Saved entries
....................

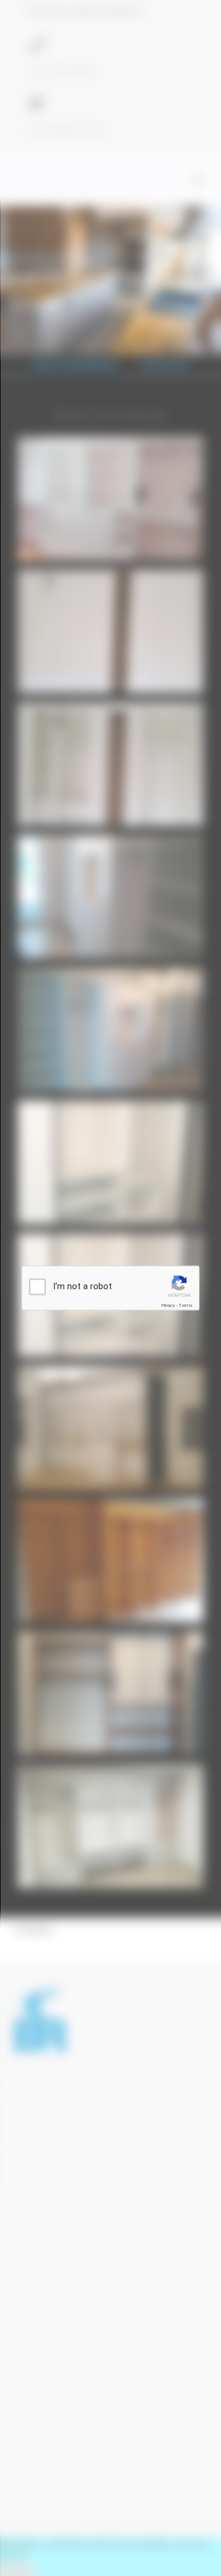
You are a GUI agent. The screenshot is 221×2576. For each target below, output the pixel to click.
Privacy (168, 1305)
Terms (186, 1305)
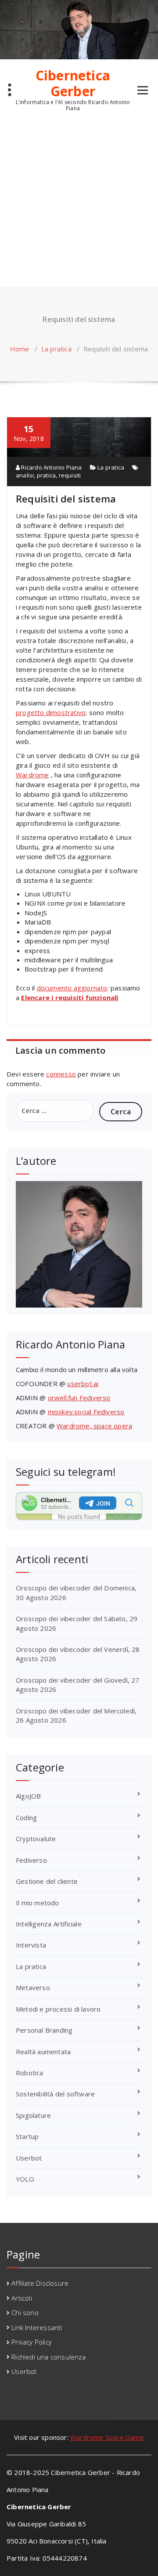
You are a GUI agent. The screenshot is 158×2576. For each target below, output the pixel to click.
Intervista (31, 1944)
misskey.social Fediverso (86, 1411)
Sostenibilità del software (55, 2093)
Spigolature (33, 2115)
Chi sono (25, 2312)
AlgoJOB (28, 1796)
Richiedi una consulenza (48, 2356)
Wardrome (32, 774)
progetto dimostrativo (51, 712)
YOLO (25, 2179)
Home (19, 348)
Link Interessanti (36, 2327)
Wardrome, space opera (94, 1425)
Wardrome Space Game (107, 2437)
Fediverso (31, 1860)
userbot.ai (82, 1383)
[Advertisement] (79, 203)
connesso (61, 1073)
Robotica (29, 2072)
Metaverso (33, 1987)
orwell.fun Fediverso (79, 1397)
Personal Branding (44, 2030)
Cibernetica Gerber (73, 83)
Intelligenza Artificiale (49, 1923)
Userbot (29, 2157)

....................

EXERCISE OBJECTIVE
Leaving the pictures out, reproduce the entries above exactly.

WRITTEN RESPONSE
You are a GUI agent. The screenshot is 221×2576. For each target below, output the pixel to click.
Privacy (168, 1305)
Terms (186, 1305)
You are a GUI agent. The screenshot is 158×2576. For each target below, output the pixel to click.
Intervista (31, 1944)
misskey.social Fediverso (86, 1411)
Sostenibilità del software (55, 2093)
Spigolature (33, 2115)
Chi sono (25, 2312)
AlgoJOB (28, 1796)
Richiedi una consulenza (48, 2356)
Wardrome (32, 774)
progetto dimostrativo (51, 712)
YOLO (25, 2179)
Home (19, 348)
Link Interessanti (36, 2327)
Wardrome, space opera (94, 1425)
Wardrome Space Game (107, 2437)
Fediverso (31, 1860)
userbot.ai (82, 1383)
[Advertisement] (79, 203)
connesso (61, 1073)
Robotica (29, 2072)
Metaverso (33, 1987)
orwell.fun Fediverso (79, 1397)
Personal Branding (44, 2030)
Cibernetica Gerber (73, 83)
Intelligenza Artificiale (49, 1923)
Userbot (29, 2157)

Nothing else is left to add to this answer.